On-line version ISSN 1678-992X

Sci. agric. (Piracicaba, Braz.) vol.64 no.2 Piracicaba  2007 



Water erosion under simulated rainfall in different soil management systems during soybean growth


Erosão hídrica sob chuva simulada em diferentes sistemas de manejo do solo durante o crescimento da soja



Fernando Luis EngelI; Ildegardis BertolI, *; Álvaro Luiz MafraI; Neroli Pedro CogoII

IUDESC/CAV - Depto. de Solos, Av. Luiz de Camões, 2090, Bairro Conta Dinheiro - 88520-000 - Lages, SC - Brasil
IIUFRGS/FA - Depto. de Solos, Av. Bento Gonçalves, 7712 - 91501-970 - Porto Alegre, RS - Brasil




Soil management influences soil cover by crop residues and plant canopy, affecting water erosion. The objective of this research was to quantify water and soil losses by water erosion under different soil tillage systems applied on a typical aluminic Hapludox soil, in an experiment carried out from April 2003 to May 2004, in the Santa Catarina highland region, Lages, southern Brazil. Simulated rainfall was applied during five soybean cropstages, at the constant intensity of 64.0 mm h-1. Treatments were replicated twice and consisted of: i) conventional tillage on bare soil – control treatment (CTBS), ii) conventional tillage on cultivated soil (CTCS), iii) no-tillage on non tilled soil with burned crop residue (NTRB), iv) no-tillage in non tilled soil with crop residue desiccated (NTRD), and v) no-tillage on four-years interrupted soil tillage with crop residue desiccated – "traditional no tillage" (NTRT). Regardless of soybean cropstages, water losses were the highest for the CTCS than for the untilled soils, while soil losses were considerably higher in the CTCS treatment only until cropstage 3, in cultivated soil treatments. The NTRT was most effective treatment in terms of both water and soil loss reduction. Water infiltration should also be considered, when considering the soil erosion process caused by rainfall and its associated runoff, due to the management systems usually adopted in cultivated fields.

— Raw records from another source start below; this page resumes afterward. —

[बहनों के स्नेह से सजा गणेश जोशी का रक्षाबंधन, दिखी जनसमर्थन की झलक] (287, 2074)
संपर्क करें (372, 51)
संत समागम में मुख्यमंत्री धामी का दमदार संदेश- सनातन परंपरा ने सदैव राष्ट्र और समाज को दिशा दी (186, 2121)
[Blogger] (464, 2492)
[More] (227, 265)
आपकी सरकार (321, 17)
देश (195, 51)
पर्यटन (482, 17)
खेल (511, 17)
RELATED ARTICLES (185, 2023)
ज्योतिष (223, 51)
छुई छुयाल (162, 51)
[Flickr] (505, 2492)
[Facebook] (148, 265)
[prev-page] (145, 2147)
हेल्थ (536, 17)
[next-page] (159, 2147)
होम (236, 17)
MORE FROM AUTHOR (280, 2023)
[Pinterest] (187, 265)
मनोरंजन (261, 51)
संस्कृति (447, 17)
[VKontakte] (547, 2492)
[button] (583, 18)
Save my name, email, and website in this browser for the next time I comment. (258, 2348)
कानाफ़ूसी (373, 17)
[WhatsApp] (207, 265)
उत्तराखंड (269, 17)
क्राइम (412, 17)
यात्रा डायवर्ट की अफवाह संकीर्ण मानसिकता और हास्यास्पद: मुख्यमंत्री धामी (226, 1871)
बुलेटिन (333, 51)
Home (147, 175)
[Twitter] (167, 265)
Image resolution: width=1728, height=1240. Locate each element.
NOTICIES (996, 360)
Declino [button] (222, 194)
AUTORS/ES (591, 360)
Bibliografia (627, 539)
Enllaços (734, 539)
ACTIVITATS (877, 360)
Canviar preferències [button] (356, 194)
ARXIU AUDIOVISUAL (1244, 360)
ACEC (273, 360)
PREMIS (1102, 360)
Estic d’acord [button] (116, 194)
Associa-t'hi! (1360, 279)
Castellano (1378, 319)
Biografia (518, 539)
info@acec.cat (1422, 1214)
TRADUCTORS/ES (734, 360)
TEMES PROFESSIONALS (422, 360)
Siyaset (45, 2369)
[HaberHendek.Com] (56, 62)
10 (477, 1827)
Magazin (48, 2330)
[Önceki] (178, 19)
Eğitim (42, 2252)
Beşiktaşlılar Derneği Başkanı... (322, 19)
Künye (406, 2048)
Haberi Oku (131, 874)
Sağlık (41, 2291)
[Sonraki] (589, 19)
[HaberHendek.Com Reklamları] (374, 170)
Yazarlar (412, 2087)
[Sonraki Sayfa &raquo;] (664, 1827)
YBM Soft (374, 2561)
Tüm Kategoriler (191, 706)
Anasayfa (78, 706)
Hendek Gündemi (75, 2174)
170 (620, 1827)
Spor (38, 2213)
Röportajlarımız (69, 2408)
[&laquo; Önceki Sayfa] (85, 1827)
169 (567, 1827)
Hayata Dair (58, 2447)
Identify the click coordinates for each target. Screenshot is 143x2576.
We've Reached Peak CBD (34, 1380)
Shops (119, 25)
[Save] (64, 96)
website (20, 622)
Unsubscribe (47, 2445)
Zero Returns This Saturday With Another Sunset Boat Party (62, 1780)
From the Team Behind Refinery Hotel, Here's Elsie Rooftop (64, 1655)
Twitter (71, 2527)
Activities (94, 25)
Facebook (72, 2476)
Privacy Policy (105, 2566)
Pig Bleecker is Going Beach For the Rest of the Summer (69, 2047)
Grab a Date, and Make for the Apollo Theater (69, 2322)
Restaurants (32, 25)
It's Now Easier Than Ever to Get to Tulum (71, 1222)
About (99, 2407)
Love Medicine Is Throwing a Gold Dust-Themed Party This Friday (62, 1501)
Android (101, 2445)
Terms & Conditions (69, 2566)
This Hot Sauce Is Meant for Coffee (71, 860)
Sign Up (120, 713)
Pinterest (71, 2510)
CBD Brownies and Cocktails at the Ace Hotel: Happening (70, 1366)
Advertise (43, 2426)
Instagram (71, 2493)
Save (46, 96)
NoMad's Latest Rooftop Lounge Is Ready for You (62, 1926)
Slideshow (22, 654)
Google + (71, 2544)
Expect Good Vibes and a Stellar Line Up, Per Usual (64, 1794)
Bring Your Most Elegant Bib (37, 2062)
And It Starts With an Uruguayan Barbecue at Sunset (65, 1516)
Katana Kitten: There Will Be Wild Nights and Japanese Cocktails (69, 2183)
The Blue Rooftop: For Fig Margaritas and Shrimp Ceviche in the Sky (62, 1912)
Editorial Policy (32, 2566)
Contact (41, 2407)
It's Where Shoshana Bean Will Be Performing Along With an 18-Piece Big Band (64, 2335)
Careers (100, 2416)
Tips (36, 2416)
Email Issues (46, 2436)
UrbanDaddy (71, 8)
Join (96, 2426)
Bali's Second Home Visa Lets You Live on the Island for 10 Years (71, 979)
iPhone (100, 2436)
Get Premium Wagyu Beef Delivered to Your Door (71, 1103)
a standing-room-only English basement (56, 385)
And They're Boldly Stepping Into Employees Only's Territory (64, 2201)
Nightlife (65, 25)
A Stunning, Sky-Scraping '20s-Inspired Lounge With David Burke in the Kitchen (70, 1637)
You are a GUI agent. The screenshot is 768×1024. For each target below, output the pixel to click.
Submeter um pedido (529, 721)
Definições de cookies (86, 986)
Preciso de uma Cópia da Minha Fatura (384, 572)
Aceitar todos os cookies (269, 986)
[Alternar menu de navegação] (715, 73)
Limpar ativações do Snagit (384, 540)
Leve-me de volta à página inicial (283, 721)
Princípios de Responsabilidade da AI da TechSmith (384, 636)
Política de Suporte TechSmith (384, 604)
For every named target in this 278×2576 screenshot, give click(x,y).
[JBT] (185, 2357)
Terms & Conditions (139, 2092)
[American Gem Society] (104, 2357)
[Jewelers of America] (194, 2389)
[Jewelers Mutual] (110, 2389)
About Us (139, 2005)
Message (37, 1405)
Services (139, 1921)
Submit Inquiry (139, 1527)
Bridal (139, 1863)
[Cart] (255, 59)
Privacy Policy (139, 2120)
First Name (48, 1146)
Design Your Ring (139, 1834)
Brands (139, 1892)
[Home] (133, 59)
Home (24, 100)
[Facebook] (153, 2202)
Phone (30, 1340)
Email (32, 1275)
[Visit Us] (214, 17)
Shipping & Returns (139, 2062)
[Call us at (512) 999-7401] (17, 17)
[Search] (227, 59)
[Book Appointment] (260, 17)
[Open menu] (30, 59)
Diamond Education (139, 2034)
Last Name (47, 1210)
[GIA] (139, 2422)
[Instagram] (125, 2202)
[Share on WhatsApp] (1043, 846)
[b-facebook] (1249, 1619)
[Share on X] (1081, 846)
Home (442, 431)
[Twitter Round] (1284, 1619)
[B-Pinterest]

Key words: soil cover, soil loss, water loss, soybean crop


O manejo do solo influencia a cobertura superficial pelo resíduo cultural e, juntamente com a cobertura do solo pela copa das plantas, afeta a erosao hídrica. O objetivo do estudo foi quantificar as perdas de água e solo por erosão hídrica em diferentes sistemas de manejo do solo, em diferentes estádios do cultivo da soja, em um experimento conduzido de abril de 2003 a maio de 2004, na região do Planalto Catarinense, em um Nitossolo Háplico alumínico. Chuvas simuladas foram aplicadas em cinco estádios do cultivo da soja, com intensidade constante de 64 mm h-1. Os tratamentos, em duas repetições, consistiram de: i) preparo convencional sem cultivo do solo – tratamento testemunha (SC); ii) preparo convencional com cultivo do solo (PC); iii) semeadura direta sobre resíduo cultural queimado, em solo nunca preparado (SQ); iv) semeadura direta sobre resíduo cultural dessecado, em solo nunca preparado (SD); e v) semeadura direta sobre resíduo cultural dessecado, em solo preparado quatro anos antes, denominada semeadura direta tradicional (ST). Independentemente dos estágios da soja, as perdas de água foram maiores no tratamento PC do que nos sem preparo do solo, enquanto as perdas de solo foram consideravelmente maiores no tratamento PC somente no estágio 3, nos tratamentos de solo cultivado. O ST foi o tratamento mais eficaz no estudo, em termos de redução das perdas de água e solo. Em se tratando da relação da erosão hídrica do solo com sistemas de manejo usualmente empregados nas lavouras, outras variáveis, deveriam ser consideradas, tais como a infiltração de água no solo.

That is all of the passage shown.